James Bond chez les Amazones et les Sélénites
Pendant deux heures, Roger Moore – particulièrement vieillissant physiquement, la haute définition du Blu-ray ne cache plus rien des crevasses sur son visage – tombe inévitablement toutes les femmes, et voyage dans un monde de carte postale qu’il dynamite. Il convole sur gondole électrique à Venise parmi les touristes (l’une des mauvaises idées du film !). Notre espion préféré débarque également en plein carnaval de Rio dont il va côtoyer les hauteurs vertigineuses, avant de se faire enlever par des Amazones qui lui réservent un combat royal avec un python. Il passe par le magnifique château de Vaux-le-Vicomte censé se trouver… en Californie. Cette fois-ci, le jalon britannique est coproduit par la France, d’où la présence étrange du comique George Beller au générique et du supersonique Concorde.
Le clou des pérégrinations bondiennes est évidemment l’argument commercial principal, surexploité par les bandes-annonces et l’affiche, la dérive extraterrestre du film qui propulse double zéro sept à bord d’une station spatiale d’anticipation, voir de space opéra. Le héros se met à contempler l’infini, lors de moments intenses lorgnant du côté de 2001 : L’odyssée de l’espace, avant de s’adonner à d’authentiques combats à l’arme laser. L’ombre de Dark Vador n’est jamais très loin. Une telle kitscherie relève du cinéma spectaculaire aussi grotesque que généreux et qui, aujourd’hui encore, impressionne par la qualité de ses nombreuses cascades et de ses effets spéciaux (nommés aux Oscar à l’époque).
Moonraker est un blockbuster moderne
Le charme patent de ce film faussement daté passe aussi par l’ampleur de sa composition musicale du formidable John Barry dans lequel on retrouve la gloire vocale de Goldfinger et des Diamants sont éternels, pour un titre certes plus mineur, mais majestueux.

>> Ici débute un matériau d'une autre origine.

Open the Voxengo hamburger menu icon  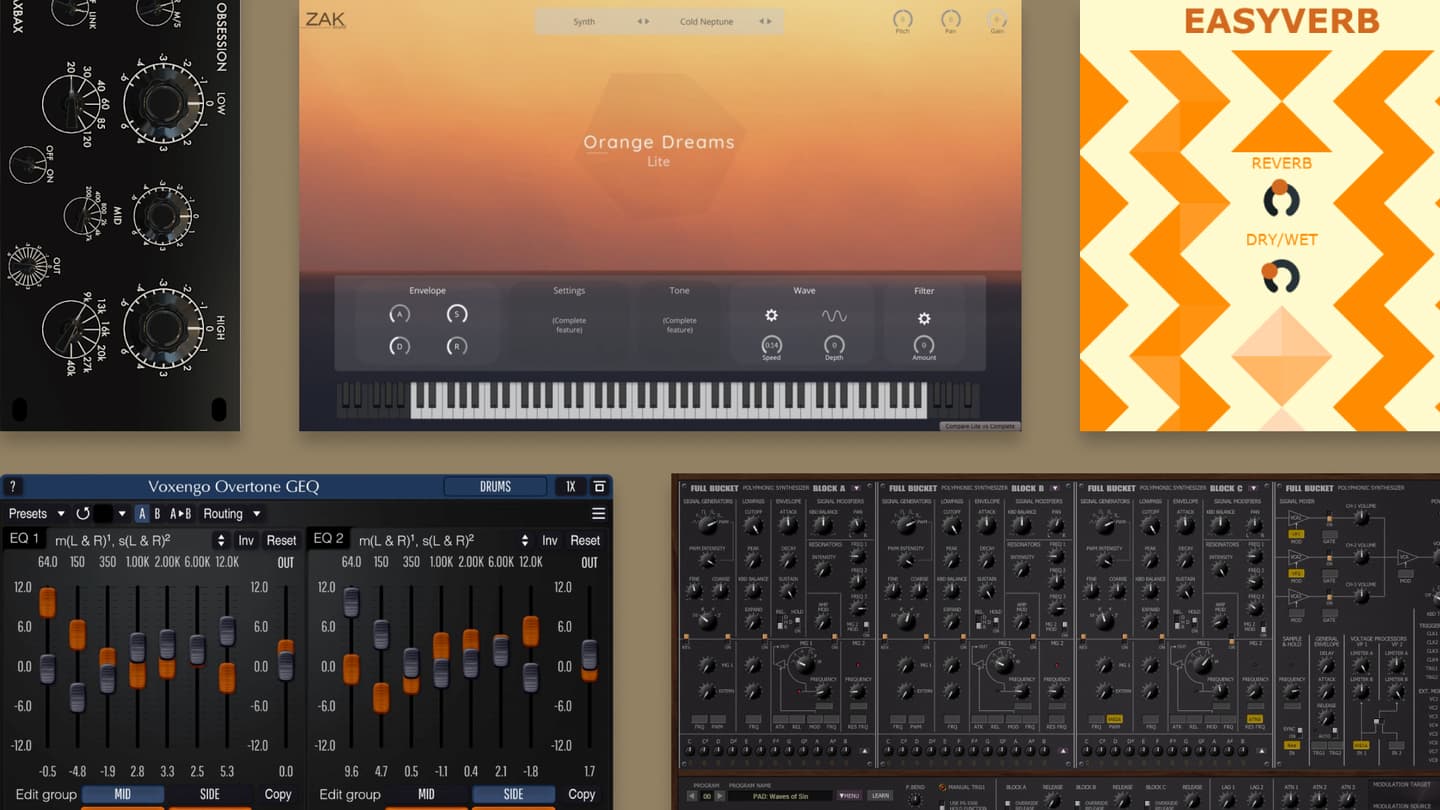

Du côté du casting féminin, le charme envoutant de Loïs Chiles, revue par la suite en garce dans la série Dallas et le dernier sketch de Creepshow 2, l’impose comme une James Bond Girl évidente.
Le public américain fit de cette aventure par-delà les étoiles un triomphe, avec 70M$ de recettes, c’est-à-dire plus de 260 millions de dollars, si l’on ajuste les recettes au taux du dollar en 2021. En comparaison, L’espion qui m’aimait, le précédent volet, n’en avait engendré que 46 ! Évidemment, les Français, moins portés sur la conquête de l’espace, en firent un succès raisonnable à 3 millions d’entrées, ce qui établit Moonraker, score canonique pour Roger Moore sur notre territoire où Sean Connery est le gagnant au box-office.
Que l’on apprécie ou déteste ce que Moonraker peut représenter dans la saga James Bond, sa singularité en fait au moins l’un des titres les plus remarquables dont on se souvient aisément des séquences et audaces.